I have a tendency to be very, very lazy and too often apathetic. I'm not proud of it.

Grew up reading Italian Disney comics (often in French), and later Diabolik. Yes, Donald Duck makes a fine superhero. The Beano and Dandy too. Late to television but got to know Marvel and DC through their animated series. Reading novels came embarrassingly late (newspapers, magazines and reference books could be taken in chunks; reading a book from start to finish was daunting). The Foundation and Discworld series started that.

Important series: Friends, Star Trek, especially Voyager, Babylon 5, Scrubs.

Recently started with Japanese animation (Gateway Series: Durarara!!) and webcomics.

Someday I'll have a webcomic updating regularly... (Exile of the Romulans on Deviant Art)

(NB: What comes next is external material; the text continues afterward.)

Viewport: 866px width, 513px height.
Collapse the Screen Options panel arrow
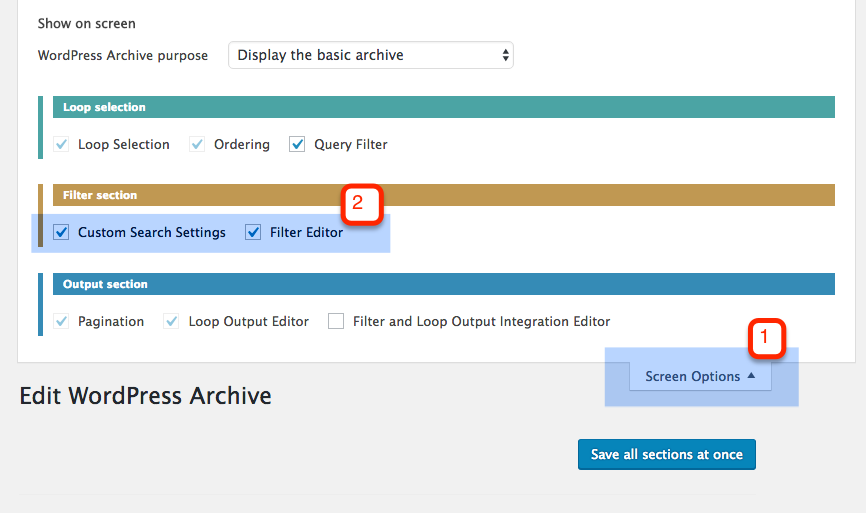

The usual list of recommendations...

Work in progress...

    open/close all folders 

    Anime and Manga I like 
  • Durarara!!: My Gateway Series. It is frustratingly cut short, but as long as it lasts it's tight, well-planned and often surprising. It's amazing how much they can put in what is at heart the story of an Irish woman who moves to Tokyo in the hopes of getting ahead.
  • Kino No Tabi: A meditation on,well, anything vaguely philosophical.
  • Kuragehime: The art is unconventionally cute, the cast is unconventionally cuter, and it takes the same approach to gender norms that shounen usually takes with the laws of physics.
  • Bakemonogatari: Entrancing, mysterious, dialogue-driven and with powerful characters. And when it gets disturbing, it's intended.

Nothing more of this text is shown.